I have a few books about the subject of solo play from Grant and Featherstone, yet none of them have a simple yet easy to use system.
So here I am proposing my own, one that I have played out on the tabletop in ECW and Napoleonic games - and sampled using Squad Leader (WWII).
set of tools |
In essence any solo system has to bypass the 'know it all' that the player operating it has.
This makes any real 'surprise' events difficult, so that is best to not expect from almost any solo play system.
Alright so that is out of the way here we go:
First, have some chips, or blocks, or beads that are different color, yet not different shape or texture, so that you can have them in a bag or cup.

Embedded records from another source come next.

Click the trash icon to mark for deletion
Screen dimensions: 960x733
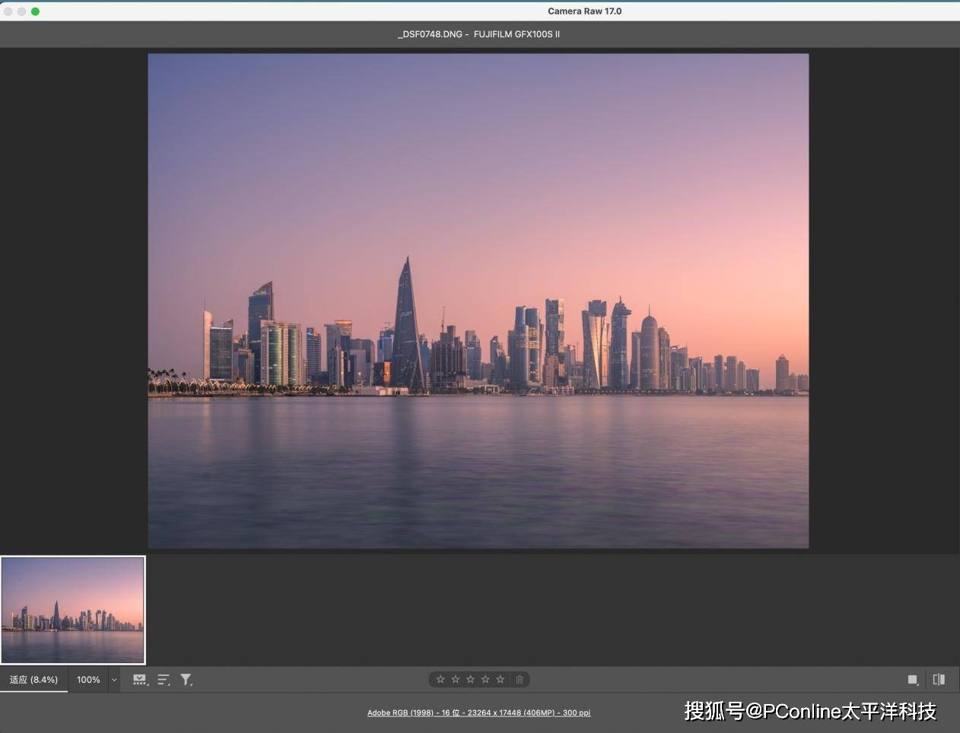pos(520,680)
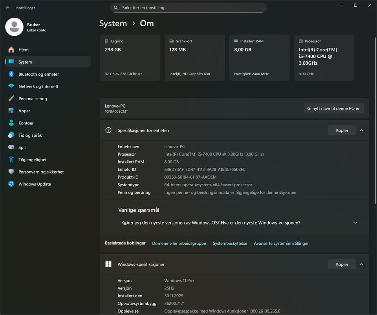377x315 pixels.
Task: Collapse the Windows-spesifikasjoner section
Action: click(362, 264)
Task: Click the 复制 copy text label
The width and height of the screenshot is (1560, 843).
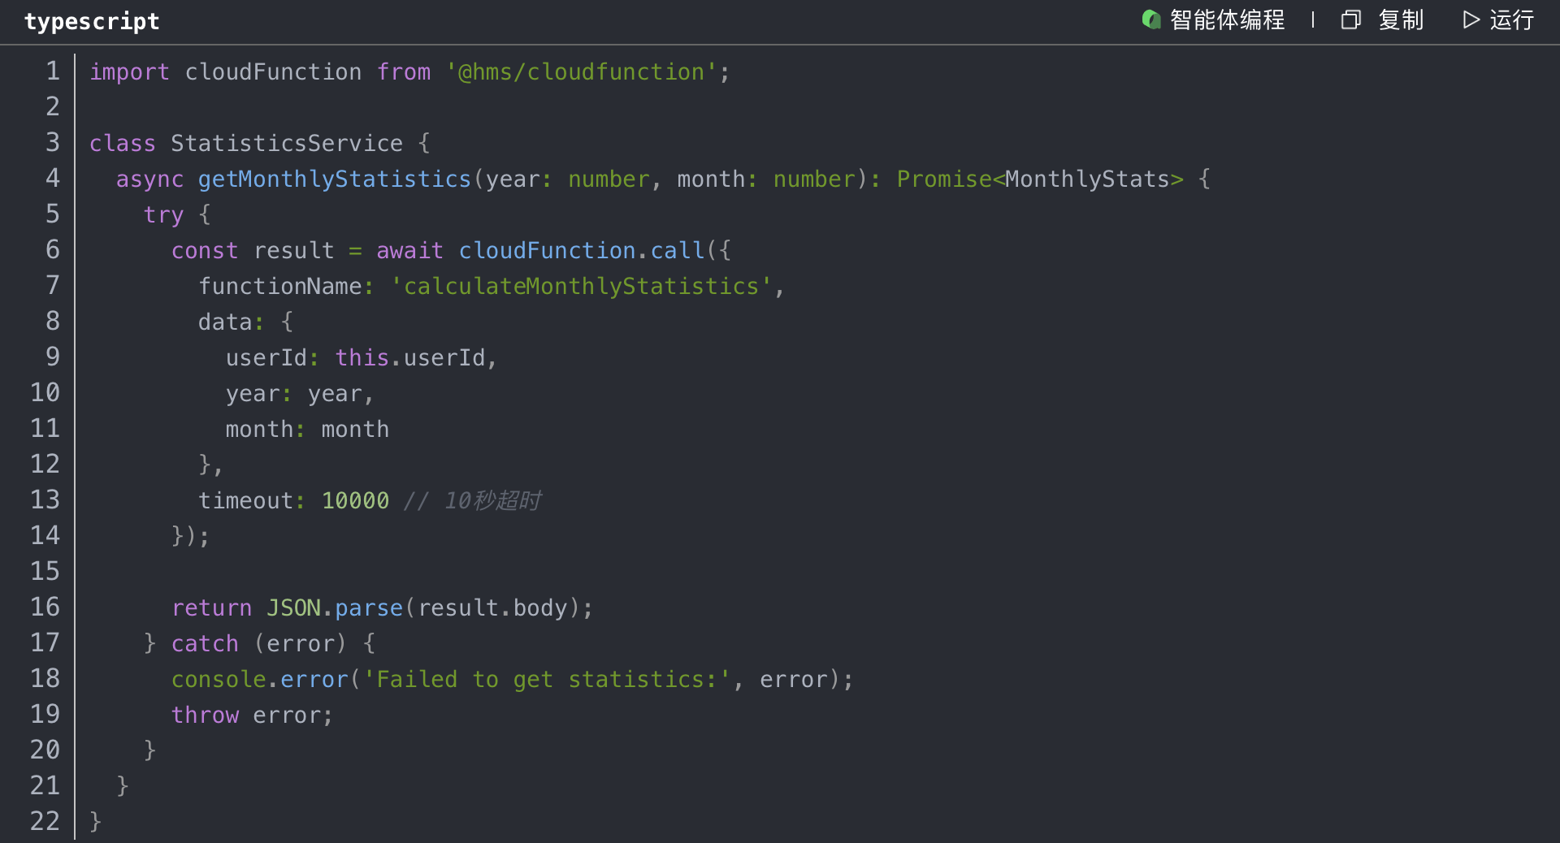Action: [1401, 19]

I have used 2 for each 'command' and 3 for the overall commander and 3 extra as a start mix.
This means for a sample SHAKO game, with two foot and one horse division, you get 2+2+2+3+3=12 'markers' or 'chips' or 'beans'. I used Orange ones for the Parliament and Purple ones for the Royalists in an ECW game.
'markers' or 'chips' or 'beans' |
With this mix for each side I then add two 'other' color ones and one RED or TURN END marker.
These beans are going to be used to determine if or whether orders can be changed. So if you want more order change possibility, then reduce the number of beans, or add in more of the RED ones; keep reading you will understand.
Each command then gets a card from the deck - you may do total random, or not as you please.
tools |
Tools meanings:
Spades = attack to kill or cause maximum death (even if that means your own death)
Clubs = operations (attack or defense) in a planned way - using maximum combined arms
Diamonds = operations (attack or defense) using maximum expenses, ammunition, fuel or technology
Hearts = defensive mindset with preservation of your own forces as the primary consideration
the numbers on the cards can be included as 'how much effort' or 'relative energy' they will put into the operations, where a 2 is 'meh I'll follow it sort of' and 10 is 'this is the way...'
the face cards then become certain personalities (or simply 11, 12, & 13)
Jack: the opposing division or sub formation commander is the 'target' of operations.
Queen: the opposing 2IC (if possible) or 2nd most important (valuable) asset of opposition as overall target.
King: opposing command is target of operations (if not possible then most important (valuable) asset)
Aces are the 'purest' form of the tactical technique, so ace of spades will be to 'kill, kill, kill' (even your own men!) and ace of hearts will be to prepare for with drawl or move to a perfect defense taking no life-and-limb risks at all.
useful tools |
no card deck? print this |
After drawing the cards (or assigning them), for the commands and setting your plan (or preparing for attack with spades!). Set your table/troops according to plans and rules for the game you are using.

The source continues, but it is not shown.